** Work to be completed **
Please reproduce the items starting at the line containing "This screenshot has width=1913, height=1074." and ending at the line containing "Click Elliotte Friedman", with "sidebar" changed to "side panel" and everything else left as it is.

** Given data **
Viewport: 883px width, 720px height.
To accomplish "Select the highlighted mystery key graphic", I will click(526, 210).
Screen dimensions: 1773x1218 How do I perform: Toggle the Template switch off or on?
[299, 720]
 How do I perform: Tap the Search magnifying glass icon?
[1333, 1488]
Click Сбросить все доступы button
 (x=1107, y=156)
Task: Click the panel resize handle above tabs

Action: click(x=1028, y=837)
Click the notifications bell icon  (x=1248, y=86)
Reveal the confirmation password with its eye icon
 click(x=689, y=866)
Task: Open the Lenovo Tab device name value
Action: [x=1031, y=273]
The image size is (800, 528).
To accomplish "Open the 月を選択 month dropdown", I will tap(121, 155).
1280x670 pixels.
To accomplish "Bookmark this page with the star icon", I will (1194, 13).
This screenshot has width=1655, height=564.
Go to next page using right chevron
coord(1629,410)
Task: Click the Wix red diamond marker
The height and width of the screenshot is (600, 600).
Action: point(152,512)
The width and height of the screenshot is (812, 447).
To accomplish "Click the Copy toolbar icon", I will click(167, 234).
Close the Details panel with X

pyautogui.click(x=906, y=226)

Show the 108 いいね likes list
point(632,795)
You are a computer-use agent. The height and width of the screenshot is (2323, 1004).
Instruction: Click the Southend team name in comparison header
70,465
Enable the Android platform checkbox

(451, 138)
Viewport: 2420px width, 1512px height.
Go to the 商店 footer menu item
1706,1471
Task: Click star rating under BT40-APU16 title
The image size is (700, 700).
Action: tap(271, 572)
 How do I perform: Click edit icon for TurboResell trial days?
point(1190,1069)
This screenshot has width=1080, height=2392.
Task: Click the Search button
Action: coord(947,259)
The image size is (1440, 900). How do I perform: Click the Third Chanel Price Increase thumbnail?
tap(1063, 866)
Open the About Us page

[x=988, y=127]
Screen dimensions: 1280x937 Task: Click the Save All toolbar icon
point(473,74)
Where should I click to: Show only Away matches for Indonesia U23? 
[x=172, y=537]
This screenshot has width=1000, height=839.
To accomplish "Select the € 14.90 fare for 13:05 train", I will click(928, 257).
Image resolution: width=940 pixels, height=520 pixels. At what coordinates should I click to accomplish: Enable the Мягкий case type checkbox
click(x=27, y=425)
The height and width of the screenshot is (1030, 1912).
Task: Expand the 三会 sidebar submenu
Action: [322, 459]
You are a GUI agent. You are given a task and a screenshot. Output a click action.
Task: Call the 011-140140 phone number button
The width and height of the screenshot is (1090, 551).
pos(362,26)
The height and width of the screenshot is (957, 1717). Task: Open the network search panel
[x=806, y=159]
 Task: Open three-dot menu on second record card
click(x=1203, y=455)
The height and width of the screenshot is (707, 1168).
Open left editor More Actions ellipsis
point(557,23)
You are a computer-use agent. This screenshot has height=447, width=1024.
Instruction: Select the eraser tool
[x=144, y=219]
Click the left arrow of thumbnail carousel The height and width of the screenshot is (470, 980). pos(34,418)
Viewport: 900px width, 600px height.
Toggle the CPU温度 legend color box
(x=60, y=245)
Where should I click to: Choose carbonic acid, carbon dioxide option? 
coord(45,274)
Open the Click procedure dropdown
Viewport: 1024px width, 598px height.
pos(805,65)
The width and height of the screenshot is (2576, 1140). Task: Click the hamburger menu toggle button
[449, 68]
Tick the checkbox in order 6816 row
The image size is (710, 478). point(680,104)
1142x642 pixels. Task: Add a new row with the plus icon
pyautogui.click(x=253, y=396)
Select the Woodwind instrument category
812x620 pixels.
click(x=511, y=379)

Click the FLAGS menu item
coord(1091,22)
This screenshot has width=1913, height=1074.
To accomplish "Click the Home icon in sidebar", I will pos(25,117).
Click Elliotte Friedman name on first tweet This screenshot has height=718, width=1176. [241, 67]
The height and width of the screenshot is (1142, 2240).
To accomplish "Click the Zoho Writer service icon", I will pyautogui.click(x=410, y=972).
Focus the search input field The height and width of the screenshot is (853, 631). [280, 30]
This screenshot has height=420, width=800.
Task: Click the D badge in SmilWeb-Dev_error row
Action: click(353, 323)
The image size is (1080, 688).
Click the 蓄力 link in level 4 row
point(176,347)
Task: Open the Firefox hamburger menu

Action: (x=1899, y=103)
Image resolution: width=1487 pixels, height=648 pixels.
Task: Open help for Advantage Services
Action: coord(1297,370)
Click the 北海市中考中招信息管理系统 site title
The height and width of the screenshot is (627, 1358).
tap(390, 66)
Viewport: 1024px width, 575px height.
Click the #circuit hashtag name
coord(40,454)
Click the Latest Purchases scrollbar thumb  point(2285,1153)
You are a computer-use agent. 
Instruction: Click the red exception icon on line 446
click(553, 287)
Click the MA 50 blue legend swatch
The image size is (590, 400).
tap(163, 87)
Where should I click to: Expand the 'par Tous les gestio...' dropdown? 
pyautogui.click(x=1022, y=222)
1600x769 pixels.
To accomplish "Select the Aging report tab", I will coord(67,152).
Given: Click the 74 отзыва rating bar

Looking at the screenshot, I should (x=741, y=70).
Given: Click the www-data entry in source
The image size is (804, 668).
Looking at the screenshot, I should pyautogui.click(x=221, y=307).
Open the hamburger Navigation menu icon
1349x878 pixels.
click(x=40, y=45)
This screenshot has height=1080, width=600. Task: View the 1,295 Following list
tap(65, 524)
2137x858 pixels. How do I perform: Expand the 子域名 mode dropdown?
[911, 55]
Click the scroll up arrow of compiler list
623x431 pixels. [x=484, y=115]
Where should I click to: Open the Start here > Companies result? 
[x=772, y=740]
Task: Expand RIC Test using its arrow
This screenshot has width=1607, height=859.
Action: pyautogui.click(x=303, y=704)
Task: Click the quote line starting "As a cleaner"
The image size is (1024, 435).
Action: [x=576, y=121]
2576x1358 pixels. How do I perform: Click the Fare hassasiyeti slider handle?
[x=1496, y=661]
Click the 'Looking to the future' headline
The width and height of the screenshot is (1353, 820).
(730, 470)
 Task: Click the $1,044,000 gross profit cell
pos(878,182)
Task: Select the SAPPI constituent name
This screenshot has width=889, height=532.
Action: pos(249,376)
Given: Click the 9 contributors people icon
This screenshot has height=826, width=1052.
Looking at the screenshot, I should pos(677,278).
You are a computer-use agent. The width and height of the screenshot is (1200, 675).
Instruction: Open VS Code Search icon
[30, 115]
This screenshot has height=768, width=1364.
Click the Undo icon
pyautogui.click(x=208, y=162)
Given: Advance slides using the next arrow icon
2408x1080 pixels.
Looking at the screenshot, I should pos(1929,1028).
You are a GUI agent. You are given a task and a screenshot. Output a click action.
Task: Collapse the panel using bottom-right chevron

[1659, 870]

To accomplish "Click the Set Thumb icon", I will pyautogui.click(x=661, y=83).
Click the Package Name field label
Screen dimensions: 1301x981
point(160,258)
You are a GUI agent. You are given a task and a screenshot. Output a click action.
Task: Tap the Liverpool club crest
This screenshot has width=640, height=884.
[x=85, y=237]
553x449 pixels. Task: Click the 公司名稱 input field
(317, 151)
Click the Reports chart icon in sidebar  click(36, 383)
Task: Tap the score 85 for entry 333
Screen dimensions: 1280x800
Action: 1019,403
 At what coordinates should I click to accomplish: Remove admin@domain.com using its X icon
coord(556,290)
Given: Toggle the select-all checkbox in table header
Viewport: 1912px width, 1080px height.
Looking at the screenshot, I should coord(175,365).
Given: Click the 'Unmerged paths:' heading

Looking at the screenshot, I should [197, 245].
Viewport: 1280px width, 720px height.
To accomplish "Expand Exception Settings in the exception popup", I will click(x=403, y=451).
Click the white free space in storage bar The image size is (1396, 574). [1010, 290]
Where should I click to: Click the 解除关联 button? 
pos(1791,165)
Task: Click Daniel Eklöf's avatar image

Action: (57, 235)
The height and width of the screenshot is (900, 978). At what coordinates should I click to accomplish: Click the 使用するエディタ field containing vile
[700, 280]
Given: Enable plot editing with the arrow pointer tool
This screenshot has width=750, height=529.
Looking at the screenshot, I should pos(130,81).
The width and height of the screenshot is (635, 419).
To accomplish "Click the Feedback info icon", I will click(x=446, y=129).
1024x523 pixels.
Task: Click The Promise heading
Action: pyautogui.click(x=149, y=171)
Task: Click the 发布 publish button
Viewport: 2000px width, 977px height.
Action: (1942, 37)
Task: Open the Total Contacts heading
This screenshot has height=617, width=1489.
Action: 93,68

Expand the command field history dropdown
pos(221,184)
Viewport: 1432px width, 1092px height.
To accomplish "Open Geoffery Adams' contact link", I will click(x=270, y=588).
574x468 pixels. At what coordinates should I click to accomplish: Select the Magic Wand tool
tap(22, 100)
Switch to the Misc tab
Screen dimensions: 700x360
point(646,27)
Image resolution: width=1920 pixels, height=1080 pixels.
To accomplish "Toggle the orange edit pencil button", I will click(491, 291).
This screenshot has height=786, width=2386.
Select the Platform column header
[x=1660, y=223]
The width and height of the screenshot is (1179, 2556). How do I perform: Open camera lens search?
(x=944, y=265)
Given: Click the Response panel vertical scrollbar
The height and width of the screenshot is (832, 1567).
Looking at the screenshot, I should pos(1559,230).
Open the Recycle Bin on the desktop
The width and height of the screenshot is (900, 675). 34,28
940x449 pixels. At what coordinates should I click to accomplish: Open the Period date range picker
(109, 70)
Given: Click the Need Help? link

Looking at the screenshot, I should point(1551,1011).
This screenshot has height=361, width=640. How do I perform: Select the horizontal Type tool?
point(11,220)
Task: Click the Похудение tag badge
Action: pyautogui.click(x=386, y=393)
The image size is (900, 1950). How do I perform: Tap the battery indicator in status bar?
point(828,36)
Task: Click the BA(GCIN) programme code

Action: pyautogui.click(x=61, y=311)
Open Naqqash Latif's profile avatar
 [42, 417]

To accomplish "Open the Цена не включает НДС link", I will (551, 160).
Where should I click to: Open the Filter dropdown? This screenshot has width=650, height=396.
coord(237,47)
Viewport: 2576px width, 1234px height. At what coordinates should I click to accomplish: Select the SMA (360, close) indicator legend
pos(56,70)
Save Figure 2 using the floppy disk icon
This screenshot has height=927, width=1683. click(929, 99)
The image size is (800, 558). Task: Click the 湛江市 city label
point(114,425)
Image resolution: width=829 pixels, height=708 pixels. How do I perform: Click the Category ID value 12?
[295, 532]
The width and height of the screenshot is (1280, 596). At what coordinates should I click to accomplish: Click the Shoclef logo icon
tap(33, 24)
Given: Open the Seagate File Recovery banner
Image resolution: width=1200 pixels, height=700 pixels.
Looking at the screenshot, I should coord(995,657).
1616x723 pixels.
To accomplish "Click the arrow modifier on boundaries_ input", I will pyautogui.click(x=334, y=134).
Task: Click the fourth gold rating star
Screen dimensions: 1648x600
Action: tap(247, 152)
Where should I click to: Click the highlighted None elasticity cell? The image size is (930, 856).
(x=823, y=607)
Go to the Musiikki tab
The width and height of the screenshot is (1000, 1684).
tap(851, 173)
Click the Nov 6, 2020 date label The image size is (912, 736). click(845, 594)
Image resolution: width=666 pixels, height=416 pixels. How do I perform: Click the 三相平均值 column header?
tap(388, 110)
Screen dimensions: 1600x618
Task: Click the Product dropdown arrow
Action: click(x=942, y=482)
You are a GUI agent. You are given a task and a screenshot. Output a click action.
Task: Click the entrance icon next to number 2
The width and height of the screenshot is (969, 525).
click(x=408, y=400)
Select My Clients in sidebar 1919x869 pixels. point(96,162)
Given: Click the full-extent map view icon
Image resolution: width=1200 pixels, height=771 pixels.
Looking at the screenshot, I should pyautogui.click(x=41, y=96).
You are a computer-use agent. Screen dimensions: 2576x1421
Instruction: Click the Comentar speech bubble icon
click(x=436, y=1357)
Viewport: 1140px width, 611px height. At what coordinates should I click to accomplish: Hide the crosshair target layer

** Expected answer **
This screenshot has width=1913, height=1074.
To accomplish "Click the Home icon in side panel", I will pos(25,117).
Click Elliotte Friedman name on first tweet This screenshot has height=718, width=1176. [241, 67]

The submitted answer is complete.